Whatever you’re doing right now, stop. Whether it’s slumped over your desk or head down in a mobile device consider your posture — does your lower back ache, your neck feel tense or your shoulders feel tight? Such is modern life that we have grown accustomed to a new ‘alignment’.
But why should we worry about our posture at work? Surely there are many more pressing issues to deal with?
“This is a common question, but people forget that they spend most of their day at work,” says Rhiannon Hooper, a Sydney-based Pilates Instructor who runs successful Pilates in the Workplace workshops.
“Poor alignment throughout your day can likely cause bad postural habits. Ultimately, this can lead to injuries; predominantly back and neck pain that is purely a result of standing and sitting incorrectly.”
Rhiannon cites neck and lower back pain, headaches and wrist strain and the most common complaints from clients but says simply taking up a regular Pilates practice can help bring awareness to your daily posture.
“Learning where your neck and shoulders should sit and how to utilise your abdominal muscles to support your back when working can prevent injuries.
“Pilates can also assist with mobilising the spine and bringing some strength and fluidity back into your movements.”
Practicing what she preaches, Rhiannon has personally struggled with posture at her workplace since becoming more desk-bound but admits it’s not so easy to maintain a focus on alignment — rather it’s about creating ‘moments’ in your day to help you pay attention.
“I noticed that whilst having the knowledge and awareness of how to prevent poor postural habits, I was soon becoming engrossed in my computer screen and suffering from neck and shoulder pain.
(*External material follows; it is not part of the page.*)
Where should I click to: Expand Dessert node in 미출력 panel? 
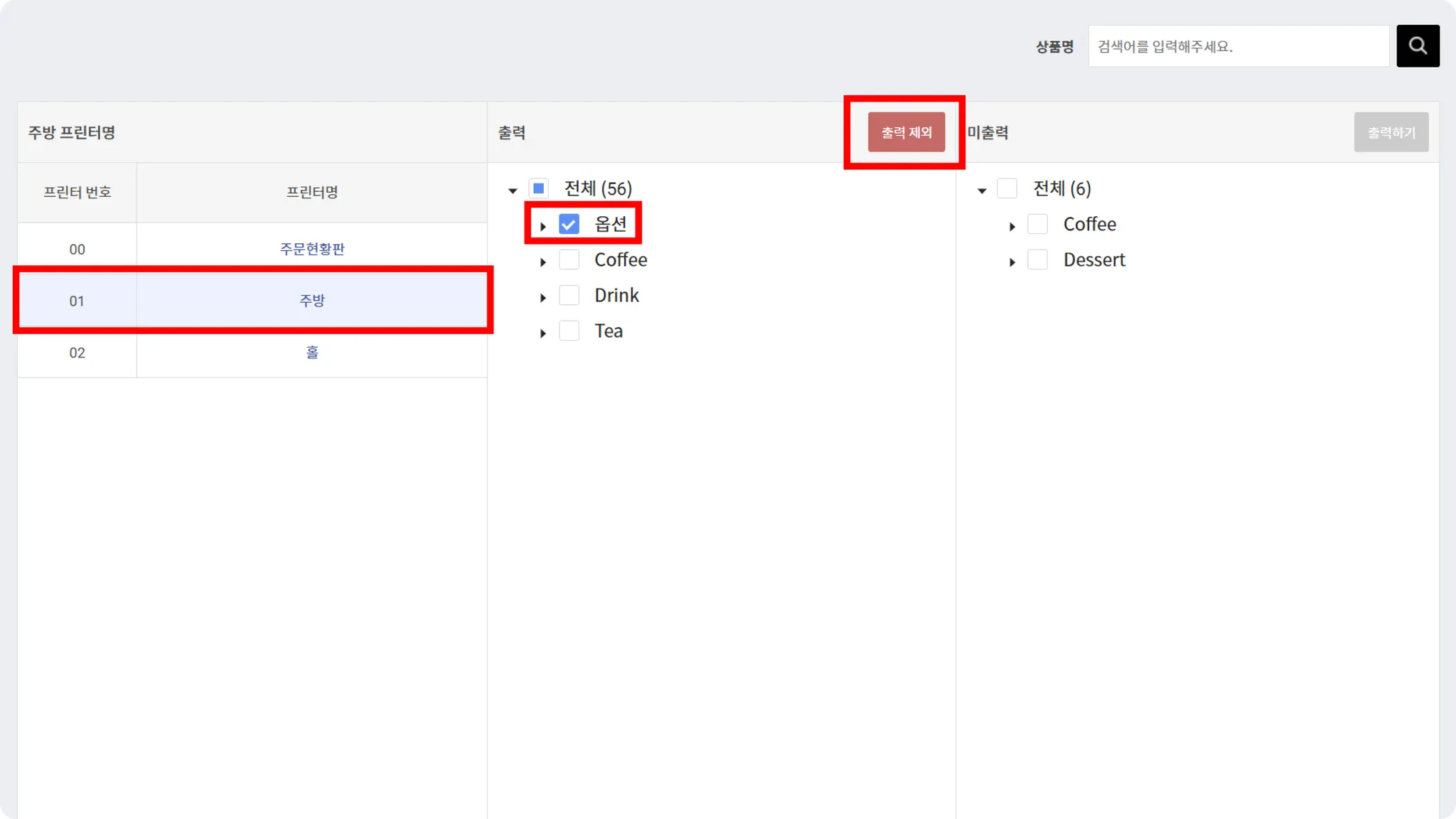[1012, 262]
“I have had to make a conscious effort to get up and walk around the office, making sure I speak to people in person rather than emailing. I also set a reminder on my outlook (or phone) to remind myself to stretch my back and take the opportunity to have a quick stretch when I can (at the photocopier or making a cup of tea).
“There is time in the day to reset your body you just have to be creative to find what works for you and your work environment.
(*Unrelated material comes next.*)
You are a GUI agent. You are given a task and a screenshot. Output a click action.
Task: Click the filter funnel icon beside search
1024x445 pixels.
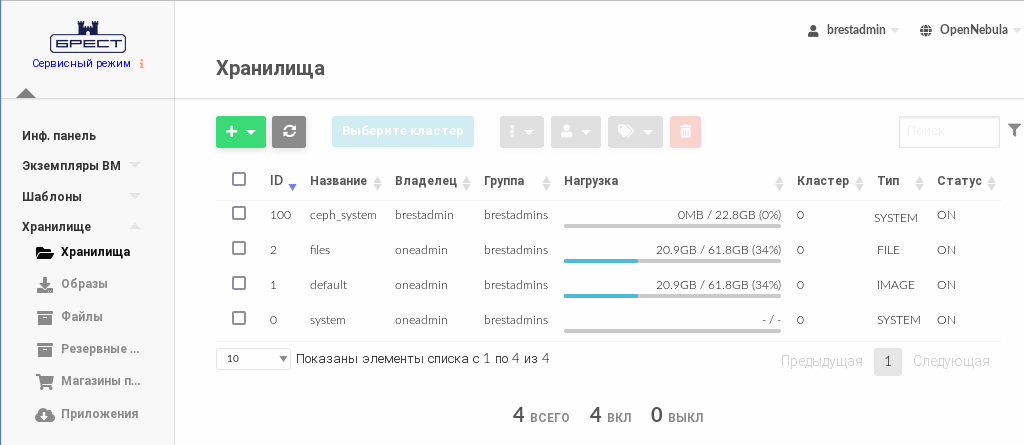1014,130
“And most importantly breathe! If you can remember to breathe fully, you will be able to prevent stress and tension creeping up to your shoulder and neck.”
3 Simple Pilates Exercises You Can Do, Right Now!
- Neck Stretch: Draw chin in and rotate head from side to side adding a stretch if needed.
- Back Extensions: Place hands on lower back and extend into a slight back extension. Focus on sending the sternum up to the ceiling and keep your abdominals working to support the lower back.
- Back Rotation: Done standing or sitting, place one hand on opposite knee or thigh and the other hand behind you. Rotate your spine and head as if you were trying to look behind you.
Rhiannon Hooper is a qualified Stott Pilates Instructor. Trained as a contemporary dancer in the UK, after suffering minor back injuries she began incorporating Pilates into her practice. Her classes focus on strengthening all areas of the body, relieving unnecessary tension and creating a self awareness to last all day.